# Are women better investors than men?



## SM Junkie (30 June 2008)

I could not resist this opportunity to stir the pot.

An article in Sundays paper by "the Barefoot Investor" claims that women are better investors then Men?

Why:


Digital Look surveyed 100,000 portfolios in Britan in 2005 and found that female investors returned an average of 17% compared with just 11% for men.
Men act with more bravado and confidence.  This makes them more inclined to trade and consequently generally achieve lower returns.
Women have a lack of ego and therefore are happy to admit they don't have a clue about investing which gives them the freedom to ask all manner of questions.
Women tend to be more conservative.

No doubt about it women are certainly more financially independent, are marrying later and therefore are starting to accumulate wealth through property, shares and other investments.

Times are changing.

So what do you all think? 
Are the women going to take over in the financial race to wealth creation?
Is this an attractive attribute for a women to have her head around savings and investments?


----------



## agro (30 June 2008)

they like to think so  j/k, men are given an edge as far as having testosterone which makes them more risk taking and aggressive in picking and buying stocks..

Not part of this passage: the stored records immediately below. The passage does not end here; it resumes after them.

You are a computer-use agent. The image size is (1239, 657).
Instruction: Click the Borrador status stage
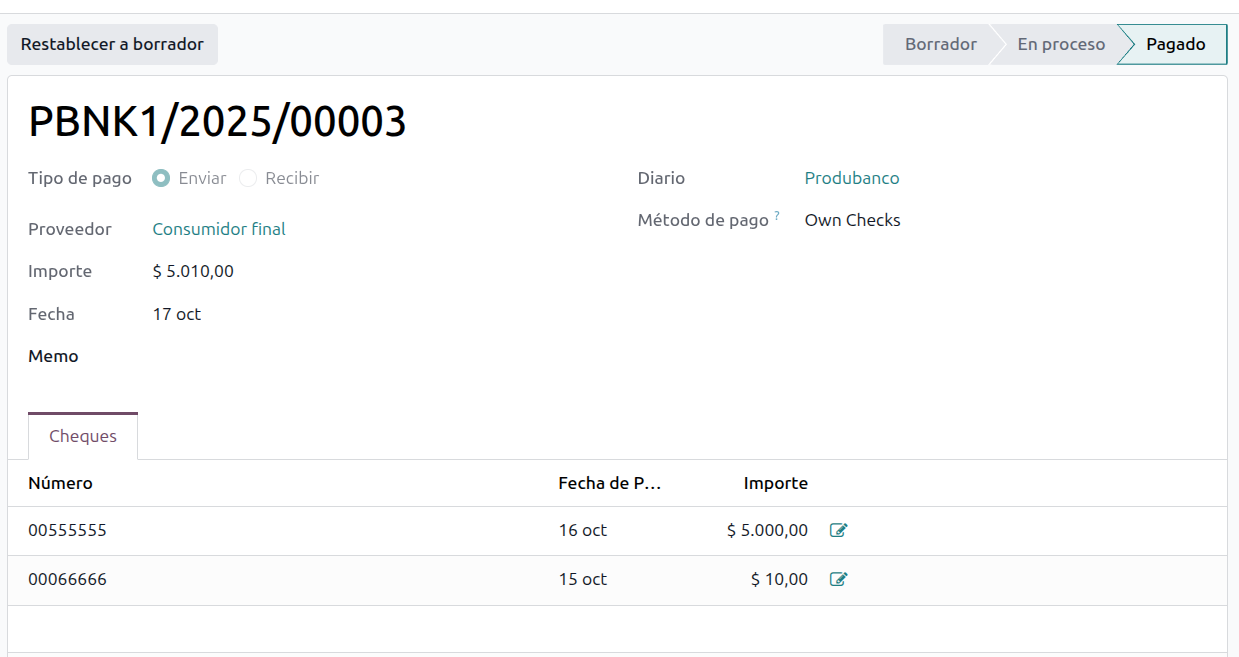[x=940, y=45]
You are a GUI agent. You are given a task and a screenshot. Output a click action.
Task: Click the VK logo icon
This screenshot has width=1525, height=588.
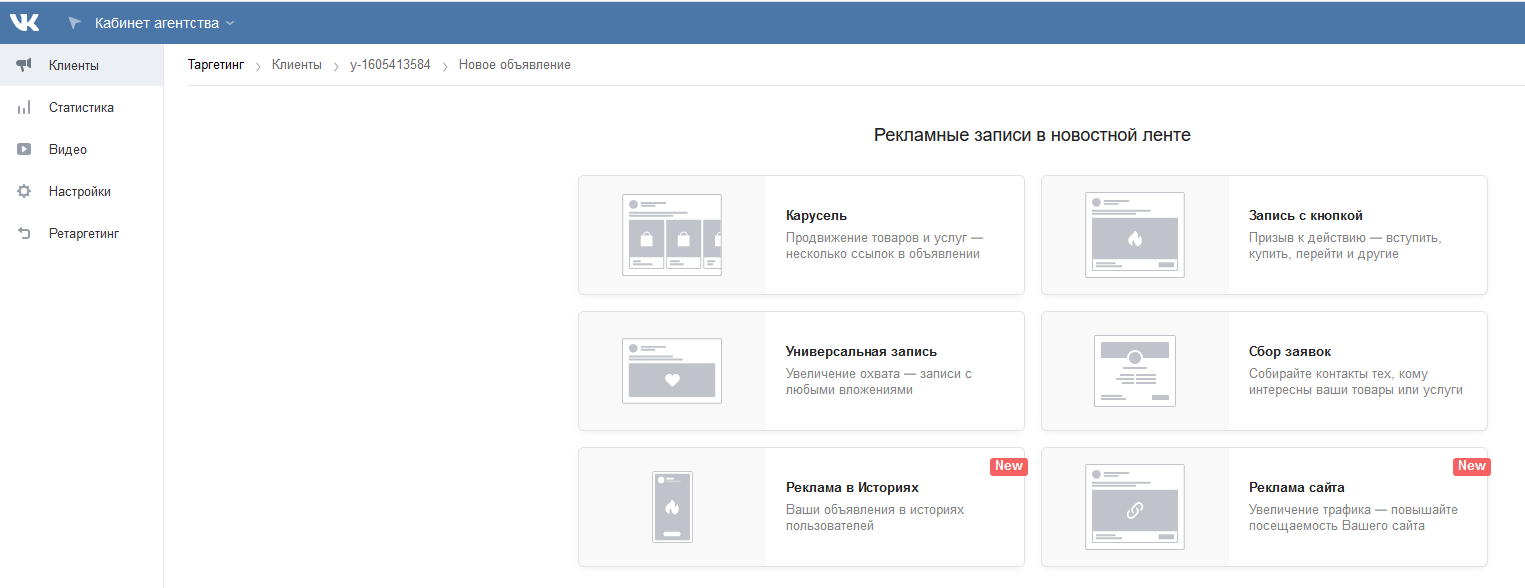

women on the other hand, cautious and not as hasty or impulsive..


both have their pros/cons


----------



## gfresh (30 June 2008)

I would have thought the total opposite. In fact, if women were discovered to be the best investors, I would have thought they would be filling the trading rooms of the world right now. In fact, it's the total opposite. 

Maybe the stats found less female investors, and those that are continuing to do so, will probably be an exception and excel. Whereas the males may have a higher share of wealth to invest, and therefore more attempting to invest, averaging out to a lower success rate. 

I'll play the sexist bastard here  by being inclined to think women would be more emotional over decisions, react irrationally under pressure, and act too passively -- all of which would probably be detrimental to many forms of investment. However for some forms of investment, maybe these traits could be beneficial. 

Of course that is a sweeping generalisation, you've got poor male investors and poor female ones.


----------



## disarray (30 June 2008)

SM Junkie said:


> Women have a lack of ego




lol



> Are the women going to take over in the financial race to wealth creation?




no. wealth creation requires risk and men are more inclined towards risk taking behaviour.



> Is this an attractive attribute for a women to have her head around savings and investments?




for sure. smart, self-reliant women are sexy.


----------



## juw177 (30 June 2008)

I know one female trader, and she is a lesbian.


----------



## nomore4s (30 June 2008)

juw177 said:


> I know one female trader, and she is a lesbian.






What does that have to do with anything?


----------



## Trembling Hand (30 June 2008)

juw177 said:


> I know one female trader, and she is a lesbian.




Good for you!!


----------



## ithatheekret (30 June 2008)

I think many would be suprised at how analytical women can be .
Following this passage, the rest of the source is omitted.